Una sceneggiata tipo spettacolo di varietà di infimo grado quelli che si vedevano tanti anni fa prima del film. Uno spettacolo deprimente. Anche perché se i due si fossero rivolti a chi di loro è più a conoscenza di problemi di questo tipo non ci sarebbe stato bisogno di proclamare una specie di stato di guerra fra Pentastellati e Lega. La persona cui ci riferiamo si chiama Raffaele Cantone, presidente dell’Anac, l’Anticorruzione.  Richiesto di  un parere ha risposto: “Sono assolutamente contrario all’abolizione ma credo che sia opportuno che ci sia uno spazio per pensare una modifica – ha detto -: c’è una quantità enorme di provvedimenti che non arrivano a condanna, che non arrivano a sentenza per cui è evidente che qualcosa nella norma non funziona, ma una norma che punisca gli atti evidenti di favore è necessaria”.

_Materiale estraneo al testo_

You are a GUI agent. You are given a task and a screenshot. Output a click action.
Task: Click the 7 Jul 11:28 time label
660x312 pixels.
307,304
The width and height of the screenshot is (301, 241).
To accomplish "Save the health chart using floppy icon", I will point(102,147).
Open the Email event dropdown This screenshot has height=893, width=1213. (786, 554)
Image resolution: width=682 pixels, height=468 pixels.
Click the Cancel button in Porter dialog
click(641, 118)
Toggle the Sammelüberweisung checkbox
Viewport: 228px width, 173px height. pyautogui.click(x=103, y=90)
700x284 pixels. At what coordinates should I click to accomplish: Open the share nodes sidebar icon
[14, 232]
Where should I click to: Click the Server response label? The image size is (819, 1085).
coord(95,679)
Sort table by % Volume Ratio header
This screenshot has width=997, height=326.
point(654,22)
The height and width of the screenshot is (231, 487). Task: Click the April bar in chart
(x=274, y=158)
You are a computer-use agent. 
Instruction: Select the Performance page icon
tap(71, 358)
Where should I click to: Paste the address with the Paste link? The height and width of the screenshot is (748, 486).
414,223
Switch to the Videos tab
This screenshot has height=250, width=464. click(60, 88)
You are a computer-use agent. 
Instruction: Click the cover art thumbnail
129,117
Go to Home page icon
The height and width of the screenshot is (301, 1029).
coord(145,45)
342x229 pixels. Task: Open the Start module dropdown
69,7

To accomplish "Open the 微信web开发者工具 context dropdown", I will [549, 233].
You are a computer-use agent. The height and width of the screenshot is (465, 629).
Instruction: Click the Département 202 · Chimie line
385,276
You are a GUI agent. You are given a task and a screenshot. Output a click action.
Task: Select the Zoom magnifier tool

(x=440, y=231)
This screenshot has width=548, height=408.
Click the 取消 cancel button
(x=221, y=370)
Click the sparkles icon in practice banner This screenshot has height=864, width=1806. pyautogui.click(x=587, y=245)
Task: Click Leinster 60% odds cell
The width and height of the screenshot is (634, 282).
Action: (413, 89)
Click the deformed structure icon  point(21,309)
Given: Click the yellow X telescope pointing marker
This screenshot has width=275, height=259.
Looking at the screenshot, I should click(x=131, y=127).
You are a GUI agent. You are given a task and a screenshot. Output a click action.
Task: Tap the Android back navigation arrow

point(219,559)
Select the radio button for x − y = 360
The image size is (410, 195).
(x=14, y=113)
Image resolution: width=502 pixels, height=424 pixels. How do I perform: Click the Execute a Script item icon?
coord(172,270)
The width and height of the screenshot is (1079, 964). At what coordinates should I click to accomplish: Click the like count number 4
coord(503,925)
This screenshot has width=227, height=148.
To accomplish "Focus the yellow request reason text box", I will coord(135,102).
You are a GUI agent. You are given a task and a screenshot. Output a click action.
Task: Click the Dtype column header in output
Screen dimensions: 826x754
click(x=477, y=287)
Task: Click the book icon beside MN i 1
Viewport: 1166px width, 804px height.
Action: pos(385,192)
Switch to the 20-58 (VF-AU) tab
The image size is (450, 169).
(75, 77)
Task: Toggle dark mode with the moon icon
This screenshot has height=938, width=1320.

Ignorate  dai vicepremier le proposte del presidente Anac

Del resto il presidente dell’Anac in un articolo comparso sul Mattino, 8 settembre 2017, aveva scritto che “si può e si deve intervenire”. Lo ricorda Huffington post  riportando le parole di Cantone: “C’è uno iato tra il numero di procedimenti aperti dalle procure per abuso d’ufficio e i fascicoli che effettivamente arrivano a una sentenza di condanna. La maggior parte delle inchieste si conclude con archiviazioni, proscioglimenti o assoluzioni. È un’anomalia che può portare a una migliore definizione del reato”.  Sempre Huffington riferisce che “la Lega si è detta pienamente d’accordo con il presidente Cantone. Bisogna modificare la norma sull’abuso d’ufficio per punire i veri colpevoli ma lasciare lavorare serenamente cittadini, sindaci, imprenditori e funzionari pubblici”. Sempre da ambienti della Lega si fa sapere che anche il presidente del Consiglio Giuseppe Conte aveva sottolineato in una intervista a Bruno Vespa “la necessità di valutare meglio se e in che termini riformare il reato di abuso d’ufficio. Dobbiamo perseguire il malaffare, ma al contempo dobbiamo creare le premesse per proteggere le persone perbene, che hanno desiderio e capacità di impegnarsi ponendosi al servizio della propria comunità”.

Allora, perché scatenare questa polemica, Salvini che punta i piedi, Di Maio che lo apostrofa usando la parola “stronzate”. È il segno che nel rapporto fra Lega e M5s si è superato ogni limite di decenza. Al di là dell’esito del voto di domenica, l’alleanza di governo gialloverde sta portando sempre più il nostro paese verso un baratro da cui sarà difficile risalire. Anche episodi come questo di cui abbiamo dato conto è la prova che personaggi come Di Maio e Salvini, i due leader che rappresentano  i pentastellati e i leghisti, non hanno più alcuna credibilità. Se mai l’avessero avuta.